Visual Studio and Schrödinger's Cat – or why Visual Studio Debugging is related to Quantum Mechanics

A major part of my daily work is to debug code either in Visual Studio or WinDbg.

Visual Studio has nice benefits when it comes to live debugging of managed code. As this is very convenient I often choose this tool for that specific scenario. But Visual Studio has some characteristics which make debugging managed code in some scenarios more complicated than debugging in WinDBG. What I’m talking about is the Watch window and the automatic display of variable and property content by hovering with the mouse over a property to show the value.

You think these two features provide major benefits to you when using the debugger? I agree with you!

But they also can make debugging non deterministic.

The reason is that Visual Studio executes the code inside the Getter of the property to show the value. Correct: it executes code outside the context of your debugging session! And in such a situation not even break points you would have set inside this Getter to see when it gets called is hit. So while inspecting variables in the watch window (e.g. using the “+” Sign) to see the inner properties or by adding a new property to the watch window you are actually executing the code of the Getter. And often the code inside the Getter modifies something – e.g. initializes some default values or even loads something from a database.

E.g. think about the following property of a class: 

    public class Info
    {
        p
rivate string _title = null;

        public string Title
        {
            get
            {
                if (_title == null)
                {
                    _title = SomeComplexCodeToRetrieveTheTitle();
                }
                return _title;
            }
        }
        …
    }

    Info info = new Info();

    Console.WriteLine(info.Title);

Lets assume you have set a breakpoint at the line of Console.WriteLine and also inside the SomeComplexCodeToRetrieveTheTitle method.

First the Console.WriteLine breakpoint will be hit. Before inspecting the value of the Title property the internal field _title would be null. But the value displayed to you in the debugger will show you the state AFTER executing the method in the SomeComplexCodeToRetrieveTheTitle method, even before you stepped over the line where it would be invoked if you wouldn’t have debugged the code.

In some scenarios that can make a huge difference. E.g. the breakpoint set inside the SomeComplexCodeToRetrieveTheTitle will not be hit again as the code will never be executed after you inspected the Title property value using the debugger.

So the act of monitoring modifies the monitored system.

Like with Schrödinger’s Cat you often cannot know the value of a property but by looking at it you might actually initialize its value and modify other things right at this time.

— The problem —
Reproduce the debugging article word for word, starting with "First the Console.WriteLine" and going on through "using the debugger.". The items that follow have no connection to the debugging article.

— Data section —

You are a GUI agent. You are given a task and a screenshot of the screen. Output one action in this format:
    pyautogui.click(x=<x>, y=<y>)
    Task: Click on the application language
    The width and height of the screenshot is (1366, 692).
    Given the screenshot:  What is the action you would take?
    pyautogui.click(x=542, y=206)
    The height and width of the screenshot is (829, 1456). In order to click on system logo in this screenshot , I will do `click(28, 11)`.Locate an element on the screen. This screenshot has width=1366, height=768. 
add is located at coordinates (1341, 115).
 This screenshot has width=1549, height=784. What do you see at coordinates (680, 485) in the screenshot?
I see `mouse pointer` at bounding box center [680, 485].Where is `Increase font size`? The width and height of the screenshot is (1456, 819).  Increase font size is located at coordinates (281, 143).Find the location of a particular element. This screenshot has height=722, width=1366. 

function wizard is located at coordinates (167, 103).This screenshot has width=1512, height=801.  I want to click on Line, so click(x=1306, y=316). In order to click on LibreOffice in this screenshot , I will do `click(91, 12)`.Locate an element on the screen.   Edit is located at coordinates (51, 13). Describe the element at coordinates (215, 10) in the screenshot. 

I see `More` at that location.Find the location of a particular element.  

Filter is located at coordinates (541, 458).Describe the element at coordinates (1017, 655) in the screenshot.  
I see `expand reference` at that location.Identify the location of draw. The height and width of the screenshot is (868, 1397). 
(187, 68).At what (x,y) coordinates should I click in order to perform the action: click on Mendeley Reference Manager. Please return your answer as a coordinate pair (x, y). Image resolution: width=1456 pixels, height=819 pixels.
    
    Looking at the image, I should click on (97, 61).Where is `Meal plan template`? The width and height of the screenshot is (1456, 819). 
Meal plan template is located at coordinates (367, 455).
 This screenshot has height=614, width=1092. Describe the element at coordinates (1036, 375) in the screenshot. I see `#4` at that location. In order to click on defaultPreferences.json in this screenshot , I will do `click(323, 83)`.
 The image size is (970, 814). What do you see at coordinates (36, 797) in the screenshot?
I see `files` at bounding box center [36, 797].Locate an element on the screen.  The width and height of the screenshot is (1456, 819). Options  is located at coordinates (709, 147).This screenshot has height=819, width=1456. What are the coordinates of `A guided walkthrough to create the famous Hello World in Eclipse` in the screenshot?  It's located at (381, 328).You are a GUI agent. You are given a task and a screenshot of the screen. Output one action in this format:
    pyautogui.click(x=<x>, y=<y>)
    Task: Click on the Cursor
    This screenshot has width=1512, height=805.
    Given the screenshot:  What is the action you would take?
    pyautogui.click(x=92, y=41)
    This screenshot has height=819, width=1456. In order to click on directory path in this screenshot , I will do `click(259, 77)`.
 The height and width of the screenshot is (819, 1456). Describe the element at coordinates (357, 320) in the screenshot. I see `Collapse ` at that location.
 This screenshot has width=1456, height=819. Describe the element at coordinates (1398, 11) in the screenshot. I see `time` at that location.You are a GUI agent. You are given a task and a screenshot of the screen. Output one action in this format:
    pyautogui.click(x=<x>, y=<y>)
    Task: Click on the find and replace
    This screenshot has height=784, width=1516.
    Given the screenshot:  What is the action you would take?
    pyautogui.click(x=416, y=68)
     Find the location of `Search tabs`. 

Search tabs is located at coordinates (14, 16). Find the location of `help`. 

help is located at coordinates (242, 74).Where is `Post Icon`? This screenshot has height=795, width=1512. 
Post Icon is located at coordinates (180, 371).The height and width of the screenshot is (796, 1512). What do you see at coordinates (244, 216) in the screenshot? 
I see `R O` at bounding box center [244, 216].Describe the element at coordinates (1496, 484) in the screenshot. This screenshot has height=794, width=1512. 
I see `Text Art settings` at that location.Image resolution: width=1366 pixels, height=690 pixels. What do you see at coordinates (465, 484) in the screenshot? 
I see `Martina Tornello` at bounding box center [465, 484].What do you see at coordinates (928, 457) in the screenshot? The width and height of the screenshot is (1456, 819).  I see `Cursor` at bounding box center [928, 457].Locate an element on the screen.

— Solution —
First the Console.WriteLine breakpoint will be hit. Before inspecting the value of the Title property the internal field _title would be null. But the value displayed to you in the debugger will show you the state AFTER executing the method in the SomeComplexCodeToRetrieveTheTitle method, even before you stepped over the line where it would be invoked if you wouldn’t have debugged the code.

In some scenarios that can make a huge difference. E.g. the breakpoint set inside the SomeComplexCodeToRetrieveTheTitle will not be hit again as the code will never be executed after you inspected the Title property value using the debugger.